Stored items
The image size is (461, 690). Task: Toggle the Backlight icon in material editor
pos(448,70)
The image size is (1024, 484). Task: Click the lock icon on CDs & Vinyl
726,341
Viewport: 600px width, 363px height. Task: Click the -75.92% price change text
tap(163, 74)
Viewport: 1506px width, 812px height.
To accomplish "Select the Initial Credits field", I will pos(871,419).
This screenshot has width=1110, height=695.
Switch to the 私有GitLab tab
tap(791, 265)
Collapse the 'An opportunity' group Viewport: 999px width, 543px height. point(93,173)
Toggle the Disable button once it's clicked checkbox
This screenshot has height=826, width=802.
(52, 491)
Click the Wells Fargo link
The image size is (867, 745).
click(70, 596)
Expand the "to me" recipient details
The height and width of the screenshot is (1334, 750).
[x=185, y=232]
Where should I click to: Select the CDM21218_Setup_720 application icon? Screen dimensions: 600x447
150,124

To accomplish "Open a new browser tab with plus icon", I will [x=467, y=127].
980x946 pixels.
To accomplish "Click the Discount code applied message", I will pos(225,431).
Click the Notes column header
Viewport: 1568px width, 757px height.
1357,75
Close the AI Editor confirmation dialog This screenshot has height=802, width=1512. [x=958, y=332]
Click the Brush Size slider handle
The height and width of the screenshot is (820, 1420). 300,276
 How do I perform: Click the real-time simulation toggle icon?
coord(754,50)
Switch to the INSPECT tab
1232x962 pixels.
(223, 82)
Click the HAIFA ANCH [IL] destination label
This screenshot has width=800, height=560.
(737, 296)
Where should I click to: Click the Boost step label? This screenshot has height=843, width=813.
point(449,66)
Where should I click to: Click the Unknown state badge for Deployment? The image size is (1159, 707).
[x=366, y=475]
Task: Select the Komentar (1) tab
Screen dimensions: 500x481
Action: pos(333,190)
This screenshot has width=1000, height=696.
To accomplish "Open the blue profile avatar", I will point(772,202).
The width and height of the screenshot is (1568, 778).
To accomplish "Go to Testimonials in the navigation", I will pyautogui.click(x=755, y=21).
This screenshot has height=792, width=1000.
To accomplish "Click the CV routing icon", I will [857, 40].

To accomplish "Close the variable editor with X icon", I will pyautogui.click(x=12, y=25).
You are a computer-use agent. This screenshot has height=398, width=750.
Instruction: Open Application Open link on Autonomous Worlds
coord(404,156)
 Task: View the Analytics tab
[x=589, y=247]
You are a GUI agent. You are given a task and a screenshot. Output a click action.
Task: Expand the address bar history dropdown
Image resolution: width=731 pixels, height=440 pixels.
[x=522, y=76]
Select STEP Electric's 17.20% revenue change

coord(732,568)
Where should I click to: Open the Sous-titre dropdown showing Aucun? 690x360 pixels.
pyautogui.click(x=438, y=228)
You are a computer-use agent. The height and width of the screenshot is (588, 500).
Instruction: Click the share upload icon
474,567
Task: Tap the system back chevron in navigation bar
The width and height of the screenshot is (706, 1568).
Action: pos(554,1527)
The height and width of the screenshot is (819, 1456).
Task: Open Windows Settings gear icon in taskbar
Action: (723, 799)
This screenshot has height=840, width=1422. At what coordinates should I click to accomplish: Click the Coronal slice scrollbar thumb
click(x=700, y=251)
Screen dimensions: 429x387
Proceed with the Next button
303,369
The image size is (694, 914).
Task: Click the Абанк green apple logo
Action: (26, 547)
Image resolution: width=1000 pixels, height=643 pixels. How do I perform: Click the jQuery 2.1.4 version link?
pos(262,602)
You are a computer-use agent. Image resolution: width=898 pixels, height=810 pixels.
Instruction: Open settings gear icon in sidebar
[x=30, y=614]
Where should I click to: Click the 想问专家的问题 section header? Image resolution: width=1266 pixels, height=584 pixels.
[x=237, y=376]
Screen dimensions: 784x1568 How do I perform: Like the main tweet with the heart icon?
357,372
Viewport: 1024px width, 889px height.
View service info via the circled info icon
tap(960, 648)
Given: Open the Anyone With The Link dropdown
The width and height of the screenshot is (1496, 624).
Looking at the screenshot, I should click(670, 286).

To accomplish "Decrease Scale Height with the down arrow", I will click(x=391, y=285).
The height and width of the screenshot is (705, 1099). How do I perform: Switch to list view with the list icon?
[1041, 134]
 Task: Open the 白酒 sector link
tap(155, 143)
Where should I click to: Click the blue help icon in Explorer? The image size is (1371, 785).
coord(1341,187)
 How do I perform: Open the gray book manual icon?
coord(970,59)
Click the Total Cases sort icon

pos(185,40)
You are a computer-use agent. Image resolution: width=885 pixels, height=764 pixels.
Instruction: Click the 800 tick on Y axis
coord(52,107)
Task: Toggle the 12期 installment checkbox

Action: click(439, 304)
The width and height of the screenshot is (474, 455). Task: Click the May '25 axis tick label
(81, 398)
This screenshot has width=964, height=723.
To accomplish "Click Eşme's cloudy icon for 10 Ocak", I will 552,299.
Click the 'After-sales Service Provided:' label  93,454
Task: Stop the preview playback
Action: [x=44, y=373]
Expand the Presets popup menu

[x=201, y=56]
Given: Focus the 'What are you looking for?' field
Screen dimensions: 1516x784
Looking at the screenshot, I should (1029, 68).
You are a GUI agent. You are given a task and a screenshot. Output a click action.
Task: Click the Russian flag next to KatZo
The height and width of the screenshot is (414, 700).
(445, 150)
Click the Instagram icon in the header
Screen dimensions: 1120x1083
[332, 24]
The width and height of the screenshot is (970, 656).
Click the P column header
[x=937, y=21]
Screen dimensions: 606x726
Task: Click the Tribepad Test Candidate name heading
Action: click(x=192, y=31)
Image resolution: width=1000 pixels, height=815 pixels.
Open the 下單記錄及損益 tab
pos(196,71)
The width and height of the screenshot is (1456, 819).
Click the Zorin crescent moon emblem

» What this task involves
Your answer should be the lines above, from the line containing "Where should I click to: Open" up to and including the line containing "Screen dimensions: 429x387", reproduced exactly and with nothing else.

» Task solution
Where should I click to: Open the Sous-titre dropdown showing Aucun? 690x360 pixels.
pyautogui.click(x=438, y=228)
You are a computer-use agent. The height and width of the screenshot is (588, 500).
Instruction: Click the share upload icon
474,567
Task: Tap the system back chevron in navigation bar
The width and height of the screenshot is (706, 1568).
Action: pos(554,1527)
The height and width of the screenshot is (819, 1456).
Task: Open Windows Settings gear icon in taskbar
Action: (723, 799)
This screenshot has height=840, width=1422. At what coordinates should I click to accomplish: Click the Coronal slice scrollbar thumb
click(x=700, y=251)
Screen dimensions: 429x387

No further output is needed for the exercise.